CSWRI is credited with scientific animal husbandry efforts in the development of new strains of sheep for wool production such as Avikalin sheep for carpet wool production and Bharat Merino sheep for fine wool production in temperate climate. The institute has also done research work with results in developing scientific breeding techniques of Malpura, Marwari, Magra and Chokla sheep. It has also been successful in crossbreeding of Malpura, Garole and Patanwadi breeds of sheep.

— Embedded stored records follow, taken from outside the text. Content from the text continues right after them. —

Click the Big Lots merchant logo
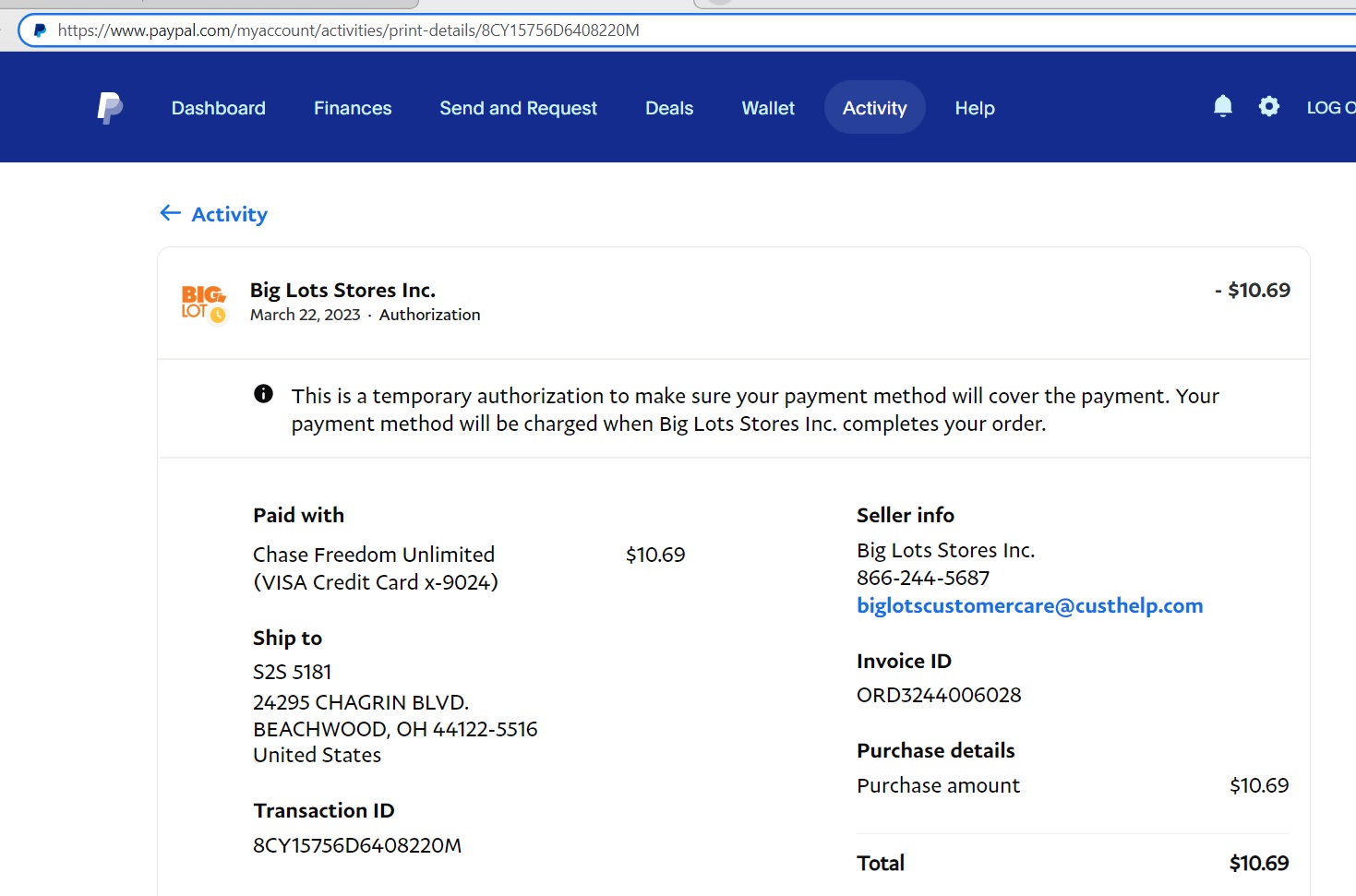1356x896 pixels. click(203, 303)
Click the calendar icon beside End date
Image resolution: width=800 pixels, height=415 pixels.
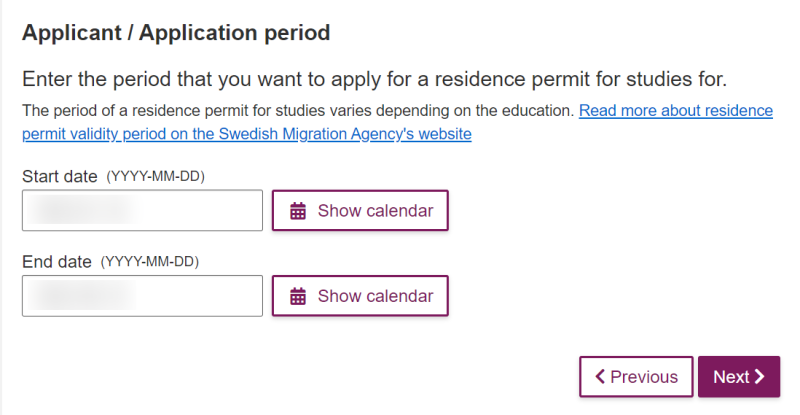298,296
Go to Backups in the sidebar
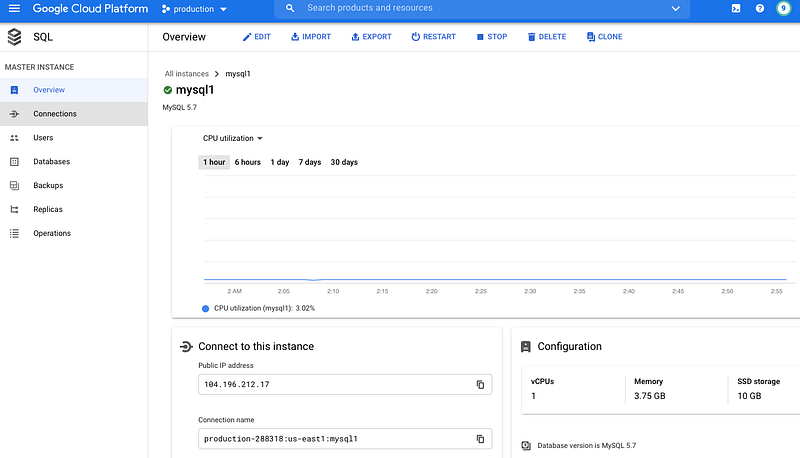This screenshot has width=800, height=458. [x=48, y=185]
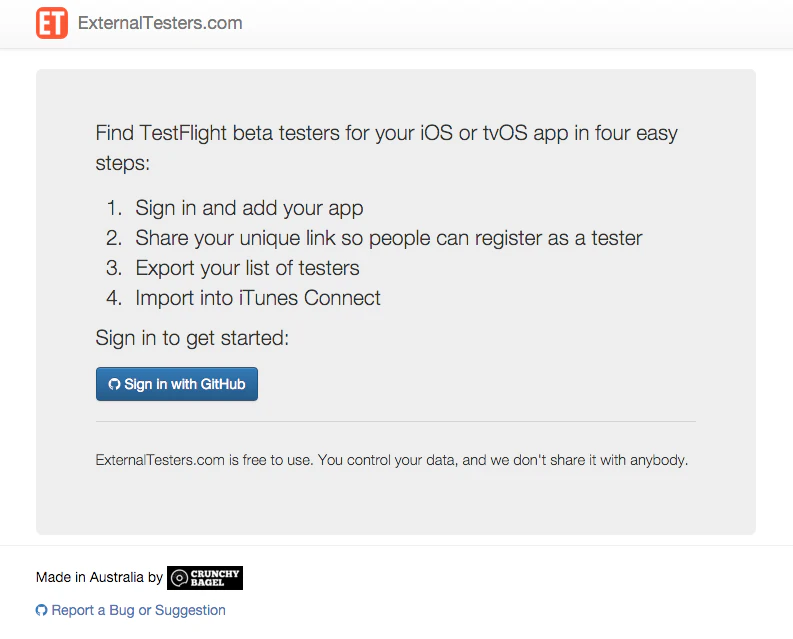Image resolution: width=793 pixels, height=639 pixels.
Task: Open the Crunchy Bagel logo link
Action: pos(205,578)
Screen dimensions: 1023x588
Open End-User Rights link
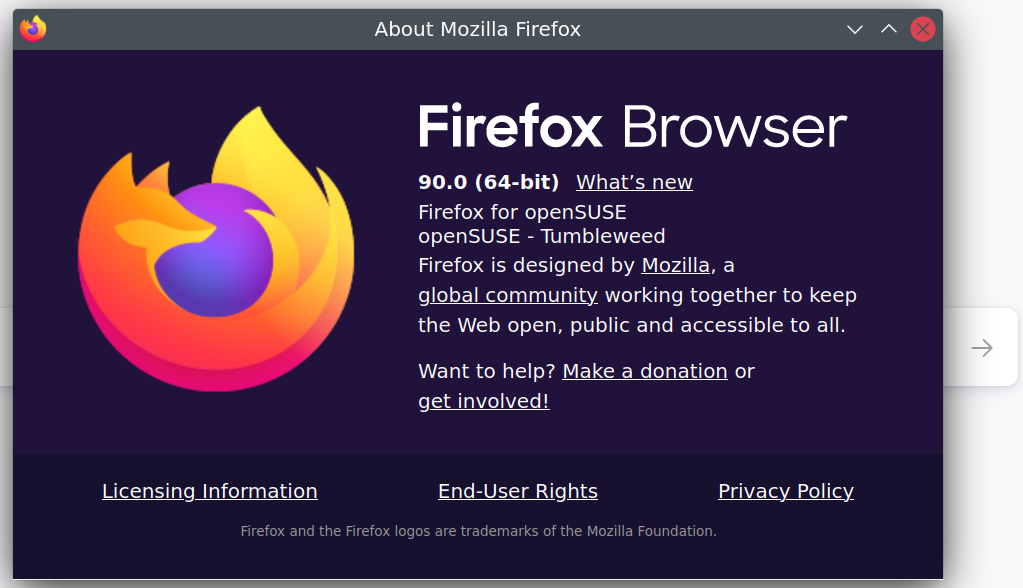coord(518,491)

The institute has also developed:
- Development of elite sheep flocks such as Malpura (750), Chokla (550), Avikalin (350), Patanwadi (350), Patanwadi crosses (200), Garole (40) for genetic improvement and other technology development.
- Development of improved germplasm of Malpura sheep breed for meat.
- Development of Chokla sheep breed for carpet wool breed.
- Development of prolific Garole sheep breed.
- Artificial insemination (AI) in sheep with liquid semen.
- Indigenous intra-vaginal sponges for oestrus induction and synchronization.
- Intensive lamb rearing techniques for maximizing mutton production.
- Area-specific mineral mixture.
- Development of complete feed blocks.
- Development of planned flock health calendar for sheep flocks in semi-arid Rajasthan.
- Modified worm management technology.
- Targeted selective treatment (TST) approach for management of haemonchosis in sheep.
- Development of FROGIN: Software for forecasting gastrointestinal nematodiasis in sheep of Rajasthan.
- Development of an ELISA for diagnosis of paratuberculosis (Johne's Disease).
- Development of carpet from indigenous wool and its blends.
- Development of high productivity, low cost and profitable carpet manufacturing techniques.
- Development of dying technology using natural dyes for wool and specialty fibres.
- Value added meat products developed from mutton.

==Institute Technology Management Unit (ITMU)==
Institute Technology Management Unit is the controlling body of CSWRI with regard to intellectual property rights and technology transfer and operates as per guidelines issued by the ICAR. The unit was established in 2008 and is jointly funded by ICAR and National Agricultural Innovation Projects (NAIP).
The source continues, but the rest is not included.